Saturday, November 10, 2012

Why are the markets crashing?

Why are the markets crashing?


  by Austin Petersen






President Obama’s reelection was greeted with a steep selloff in stocks this week. Markets have been bleeding in anticipation of a continuation of the executive branches anti growth policies and threats of more regulations, taxes and barriers to trade. That has been compounded by signals that Speaker John Boehner of the House of Representative may agree to raise taxes to the tune of $800B in the next decade.

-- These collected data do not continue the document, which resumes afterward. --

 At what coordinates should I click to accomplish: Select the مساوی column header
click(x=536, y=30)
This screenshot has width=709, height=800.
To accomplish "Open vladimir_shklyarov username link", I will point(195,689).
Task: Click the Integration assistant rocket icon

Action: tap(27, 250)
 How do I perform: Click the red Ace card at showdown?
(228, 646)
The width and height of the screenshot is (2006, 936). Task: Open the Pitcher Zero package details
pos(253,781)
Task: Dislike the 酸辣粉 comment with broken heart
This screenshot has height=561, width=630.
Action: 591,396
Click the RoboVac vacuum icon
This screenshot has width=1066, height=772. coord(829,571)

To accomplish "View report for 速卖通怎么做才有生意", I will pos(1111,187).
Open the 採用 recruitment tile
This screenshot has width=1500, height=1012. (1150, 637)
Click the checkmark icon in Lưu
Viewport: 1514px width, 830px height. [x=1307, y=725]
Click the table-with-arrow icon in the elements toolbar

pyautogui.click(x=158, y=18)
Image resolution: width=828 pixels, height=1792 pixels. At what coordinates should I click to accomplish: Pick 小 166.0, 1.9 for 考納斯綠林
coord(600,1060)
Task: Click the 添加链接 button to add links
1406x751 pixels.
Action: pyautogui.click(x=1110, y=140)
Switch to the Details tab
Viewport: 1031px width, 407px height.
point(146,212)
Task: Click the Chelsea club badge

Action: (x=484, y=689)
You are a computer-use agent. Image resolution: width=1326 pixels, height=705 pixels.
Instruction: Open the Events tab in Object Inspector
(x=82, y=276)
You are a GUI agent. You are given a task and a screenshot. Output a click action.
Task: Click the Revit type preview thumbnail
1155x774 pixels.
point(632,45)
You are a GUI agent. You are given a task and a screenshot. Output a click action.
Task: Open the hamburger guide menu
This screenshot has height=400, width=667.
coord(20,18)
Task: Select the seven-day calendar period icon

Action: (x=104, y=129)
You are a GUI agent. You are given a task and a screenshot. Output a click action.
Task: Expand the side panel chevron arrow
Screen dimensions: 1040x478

In related news stock in Smith & Wesson jumped 9.6 percent to $10.37 at the close in New York. It was the gun makers  biggest gain since Sept. 7.
As if to make matters worse, the election to the Senate in Massachussetts of left wing radical Elizabeth Warren provides another crushing blow to the spirit of free enterprise in America. Warren is the mother of the phrase, “You didn’t build that” that the president paraphrased in one of his brief moments without a teleprompter. Warrens election likely added fuel to the fire onto the Wall Street sell off as whispers of her receiving a highly coveted seat on the Senate Banking Committee were floated around Washington. Warren would have extraordinary power from that bully pulpit to harass banks and other institutions, or even break them up completely.
Although the Presidents reelection has driven markets down, it is an eery bit of nostalgia from his 2008 election when the Dow plunged more than 400 points on the two trading days after his election on November 4 of that year. It’s clear that capital markets do not trust the president and are reacting to a volatile economy mixed with political uncertainty inspired by gridlock and what appears to be a fiscal cliff the United States is heading off of. Steep, automatic spending cuts of $1.2 trillion plus some tax hikes are coming on January 1st if Congress fails to pass a budget before the coming year. Add this to a Federal Reserve that has set interest rates to basically zero and you have a recipe for disaster.
And while prospects for the American economy are bad, European markets are already drowning in seas of red ink. A three year old prolonged debt crisis has created high unemployment that European Union parliamentarians are saying could last for years. Poor economic conditions and cultural marxism has contributed to turbulent pendulum swing of political power in Greece to a hyper-nationalist socialist party “The Golden Dawn”.
Things don’t look good. 
Free marketeers in the United States have very few tools at the moment with which to hammer out an agenda for real reform that could provide stability and reassurance to timid markets. Investors and entrepreneurs have little incentive in the current climate to take risks and put resources and effort into an economy that will tax them out of existence if they do. Most chatter amongst the political circles of Washington D.C. following the elections was that it was time to “wait it out another four years” and to “put your head down. Let’s just get through this.” These thoughts were likely echoed by many on Wall Street following the election. Only they probably used more four letter words.
Former President Carter may have been right when speaking about the economy one day he said, “The erosion of our confidence in the future is threatening to destroy the social and the political fabric of America.” He may have been somewhat correct in that it takes confidence to take risks and invest and run a business and perhaps Americans at the time could have made the decision to build rather than save. This is 1979 and we are unlikely to have a miracle such as the one that occurred in 1981.
President Reagan signs the Economic Recovery Act of 1981
In 1981 President Ronald Reagan signed the Economic Recovery Act. The legislation acted to amend the IRS code of 1954. It included sweeping across-the-board cuts in the marginal income tax rates. It cut estate taxes and cut corporate taxes by $150 billion over a five year period. If President Obama had come to reelection with that type of message it’s likely the markets would have reacted positively. With politicians such as President Obama and now Senator Elizabeth Warren it seems those days are gone for the foreseeable future.